Manaus, julho de 1980.
Santidade João Paulo II,
Eu sou representante da grande tribo Guarani, quando nos primórdios, com o descobrimento dessa grande Pátria, nós éramos uma grande nação e hoje eu não poderia como representante dessa nação, que hoje vive à margem da chamada civilização, Santo Padre, não poderíamos nos calar pela sua visita nesse país.
Como representante, porque não dizer de todas as nações indígenas que habitam este país que está ficando tão pequeno para nós e tão grande para aqueles que nos tomaram esta Pátria.
Somos uma nação subjugada pelos potentes, uma nação espoliada, uma nação que está morrendo aos poucos sem encontrar o caminho, porque aqueles que nos tomaram este chão não têm dado condições para a nossa sobrevivência, Santo Padre.
Nossas terras são invadidas, nossas terras são tomadas, os nossos territórios são diminuídos, não temos mais condições de sobrevivência. Pesamos a Vossa Santidade a nossa miséria, a nossa tristeza pela morte dos nossos líderes assassinados friamente por aqueles que tomam o nosso chão, aquilo que para nós representa a nossa própria vida e a nossa sobrevivência nesse grande Brasil.

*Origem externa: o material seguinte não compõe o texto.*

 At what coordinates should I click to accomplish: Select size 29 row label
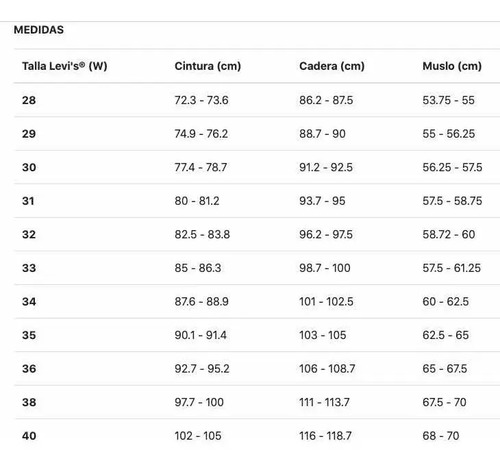[x=29, y=134]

Represento aqui o Centro-sul desse grande país, a nação Kaingang que recentemente perdeu o seu líder; foi assassinado Pankaré, no nordeste. Perdeu o seu líder porque quis lutar pela nossa nação. Queriam salvar a nossa nação, trazer a redenção para o nosso povo, mas não encontrou redenção, mas encontrou a morte.Ainda resta uma esperança para nós com a sua vi-sita, Santo Padre, o Senhor poderá levar fora dos nossos territórios, pois nós não temos condições, pois somos subjugados pelos potentes. A nossa voz é embargada por aqueles que se dizem dirigentes desse grande país. Santo Padre, nós depositamos uma grande esperança na sua visita em nosso país, leve o nosso clamor, a nossa voz por outros territórios que não são nossos, mas que o povo, uma população mais humana lute por nós, porque o nosso povo, a nossa nação indígena está desaparecendo no Brasil. Este é o país que nos foi tomado. Dizem que o Brasil foi descoberto, o Brasil não foi descoberto não, Santo Padre, o Brasil foi invadido e tomado dos indígenas do Brasil. Esta é a verdadeira história. Nunca foi contada a verdadeira história do nosso povo, Santo Padre. Eu deixo aqui o meu apelo. Apelo de 200 mil indígenas que habitam, lutam pela sua sobrevivência nesse país tão grande e tão pequeno para nós, Santo Padre. Depositamos no Senhor, como representante da Igreja Católica, chefe da humanidade, que leve a nossa voz para que ainda a nossa esperança encontre repercussões no mundo internacional. Esta é a mensagem que deixo para o Senhor.